Less than one might have expected. Clea said he’d been catastrophizing; to some extent, their eldest was correct. They had spent longer stretches in Canvases in the past—an objectively accurate statement, if lacking in nuance. They’d been younger in those halcyon days. They’d been collaborators, not enemies, choking chroma from their lover’s lungs.
Creation born of passion. Not desiccation, birthed in sweltering fear.
Granted the mercy of hindsight, Renoir could admit it had been fear; projection, too, he supposed—hypersensitivity born of his own experiences.
We are not the same, she’d snapped at him, catching his wrist as he fled her repainted manor. Their children’s—no, her creations' shocked faces stared back at him when he closed his eyes. It is not a question of losing myself—it’s only a question of time and control.

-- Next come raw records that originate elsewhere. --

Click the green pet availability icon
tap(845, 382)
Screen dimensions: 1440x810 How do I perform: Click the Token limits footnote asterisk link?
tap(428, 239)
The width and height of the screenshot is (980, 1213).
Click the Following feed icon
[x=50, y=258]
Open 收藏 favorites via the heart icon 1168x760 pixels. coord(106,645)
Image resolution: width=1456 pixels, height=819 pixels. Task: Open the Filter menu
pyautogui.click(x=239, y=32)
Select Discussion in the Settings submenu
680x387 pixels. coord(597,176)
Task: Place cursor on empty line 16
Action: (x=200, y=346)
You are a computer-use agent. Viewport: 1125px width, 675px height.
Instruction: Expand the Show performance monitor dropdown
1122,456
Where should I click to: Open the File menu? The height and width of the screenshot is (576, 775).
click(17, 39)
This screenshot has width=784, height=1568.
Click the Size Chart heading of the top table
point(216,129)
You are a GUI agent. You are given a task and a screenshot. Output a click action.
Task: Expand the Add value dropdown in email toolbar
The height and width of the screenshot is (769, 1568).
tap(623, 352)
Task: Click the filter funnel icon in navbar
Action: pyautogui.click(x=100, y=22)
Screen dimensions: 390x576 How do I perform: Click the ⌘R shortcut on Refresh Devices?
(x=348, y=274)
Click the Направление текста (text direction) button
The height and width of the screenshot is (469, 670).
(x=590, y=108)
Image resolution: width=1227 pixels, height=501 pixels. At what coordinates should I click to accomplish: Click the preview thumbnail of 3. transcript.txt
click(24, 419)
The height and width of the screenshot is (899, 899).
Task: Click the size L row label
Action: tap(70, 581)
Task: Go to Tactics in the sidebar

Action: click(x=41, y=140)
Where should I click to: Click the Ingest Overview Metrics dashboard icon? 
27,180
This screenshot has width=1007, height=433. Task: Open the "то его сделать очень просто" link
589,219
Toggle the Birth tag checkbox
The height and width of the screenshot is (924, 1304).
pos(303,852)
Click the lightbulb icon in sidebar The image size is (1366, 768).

You have lost objectivity. Aline, what you have done—
A crime violating every rule of their order; the laws she knew as intrinsically as the color of her hair or eyes. The Head of the Painter’s Council could afford no less. Renoir rounded on her, clutching her upper arms. He remembered the sickly thrill in feeling her skin beneath his hands again; the last time he’d held her had been—
—by Verso’s bedside, turning her face into his chest, her gasping sobs breathing into the last of their son’s agonized cries as the morphine failed to cut the pain.
We can still set this right, he’d murmured.
She’d staggered away from him, horrified. Bury three more of our children beside Verso in the garden? No.
The look on her face still haunted him as he’d stated the objective truth: Aline, they are not our children.
But she’d dug in her heels, every bit as mulish and unyielding as Renoir. And, in the end, she’d buried them anyway—four children, instead of just the one.
He wondered if the situation might have ended differently if there’d been time to discuss these things, a way to gentle Aline out of her fantasies—pretty what-ifs, ultimately pointless. They’d already carved the wounds into each other’s flesh. All that was left was the scarring. Or festering, Renoir supposed.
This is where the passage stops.